- **Passage**:
++++++++++++++++++++

I'm also wondering how the cold affects batteries. The one in my truck seems to do fine.


----------



## HuntingHawk (Dec 16, 2012)

A problem often encured with solar panel installation is they are only 1/2-1" above a roof. That traps heat under them & solar panels produce less the hotter they get.


----------



## paraquack (Mar 1, 2013)

budgetprepp-n said:


> When I get the other two panels installed I would like to ad 3 batteries for a total of 8 do you think this would be enough to ad a
> small fig to what I have now?
> 
> Also would I be better off with a 12 volt DC frige or would I be better off with a 120 Volt AC and small inverter?
> Aren't DC appliances known for using a lot of electric?

++++++++++++++++++++

- **Listing**:
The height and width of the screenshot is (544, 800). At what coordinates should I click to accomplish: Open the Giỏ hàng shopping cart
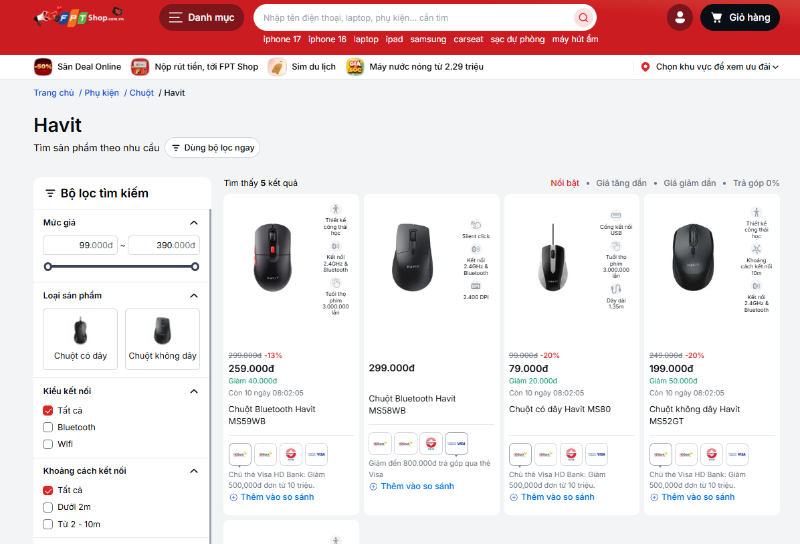[739, 18]
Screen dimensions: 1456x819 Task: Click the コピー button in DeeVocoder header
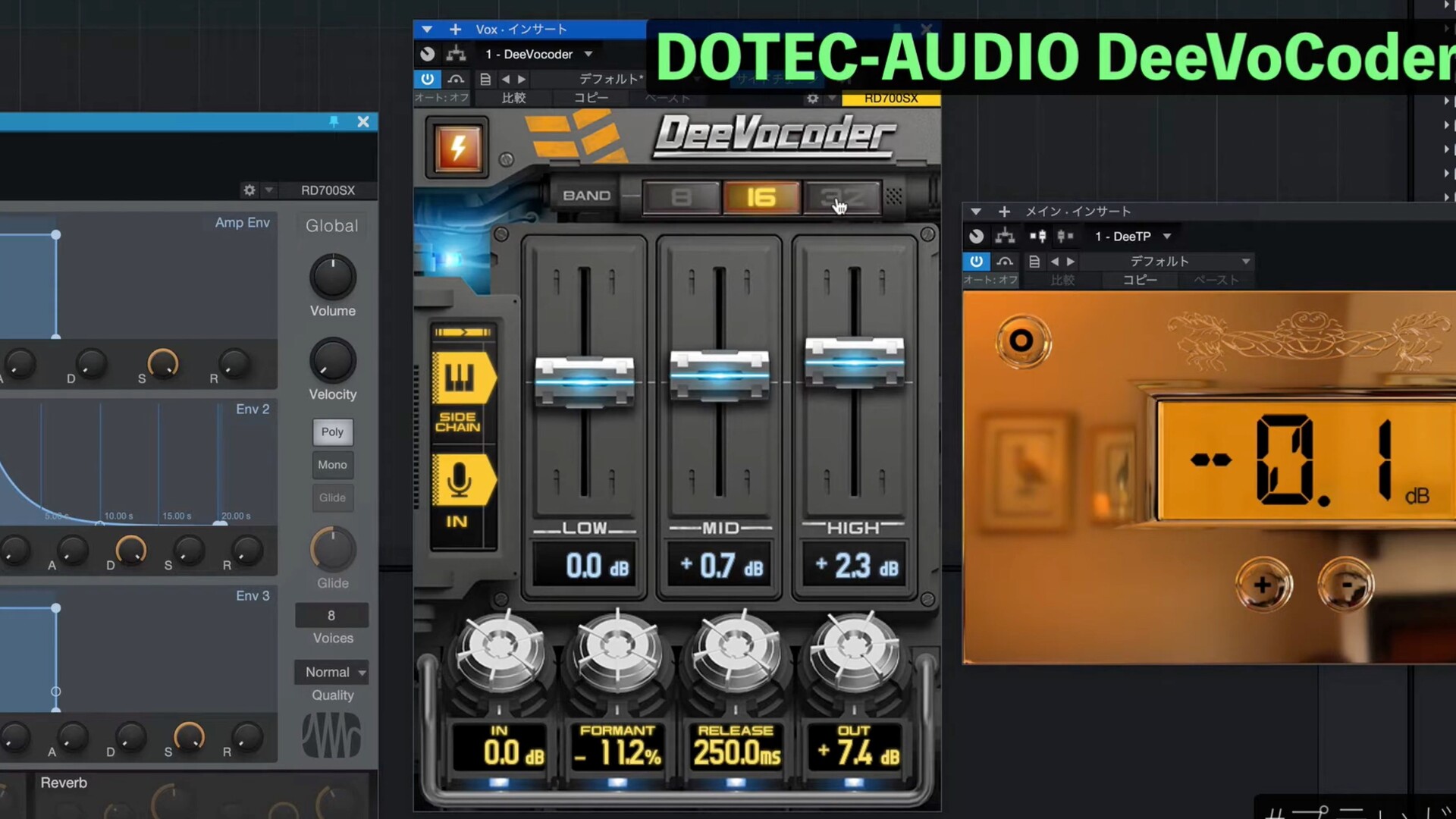pos(591,98)
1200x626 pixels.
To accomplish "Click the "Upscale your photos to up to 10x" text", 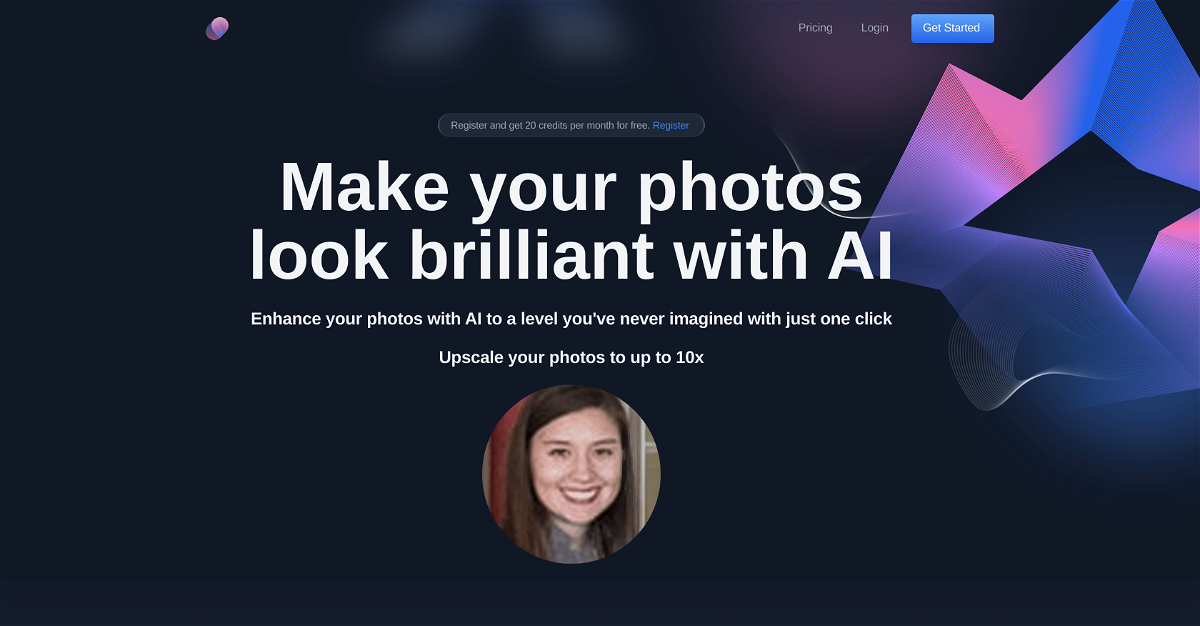I will pos(571,357).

++++++++++++++++++++

- **Tasks and exercises**:
1. For each statement about the solar power thread, answer yes or no and quote the words from the thread that decide it: (a) Solar panels produce more power as they get hotter. (b) The battery in the first writer's truck seems to do fine. (c) The quoted poster would like to add 3 batteries for a total of 8.
2. Resume the solar power thread at the point where it stops, and keep writing it.
The items have nothing to do with the text.

- **Final answers**:
1.
(a) No: "solar panels produce less the hotter they get."
(b) Yes: "The one in my truck seems to do fine."
(c) Yes: "I would like to ad 3 batteries for a total of 8"

2.
My 12 volt fridge draws 4 amps @ 12 volts per hour of RUN time. The hotter the environment is the longer the run time. I f it were running constantly as if it was sitting in a car with the windows rolled up, the worst scenario would 4 amps time 24 hours = 96 amps or about 1200 watts per day. An inverter will do the job, but you could loose 10% to inefficiency. My last dry camping experience was four days of fishing, running the fridge to freeze my catch. It ran a long weekend with temperature in the high 80s during the day time. If you can keep it in a basement where temp is lower, it'll use less power. If you can run in a basement, one of the solid state coolers might work. They are supposed to cool the inside a max. 40 degrees below the ambient temp. If you have a 60 degree basement, that should give you internal cooling temps down around 20 degrees. They are fairly decent on power consumption but they are kind of small. A true RV fridge/freezer that run on propane and 120 VAC also need 12 VDC for control power. I had a 1997 Dometic that I lost the thermocouple on during a trip back from FL with the freezer packed full of fish/shrimp etc. The best cooling seems to be on propane (MHO) but I used an extension cord to feed power from a 600 watt inverter to the fridge's 120VAC power cord and it ran fine. My recollection was like 1 or 2 amps @120VAC. It always needed a little 12VDC for controls. On propane it needed a chimney system to get rid of flue gases and the heat from the back of the fridge. I bought a new fridge in 2012, cost just under $1000 with shipping from Texas to suburban Chicago, Illinois. OH, propane is like a big pilot light as far as consumption on propane. The only problem I ever had was when the original crapped out after 15 years of near daily service during the summer.


----------



## PaulS (Mar 11, 2013)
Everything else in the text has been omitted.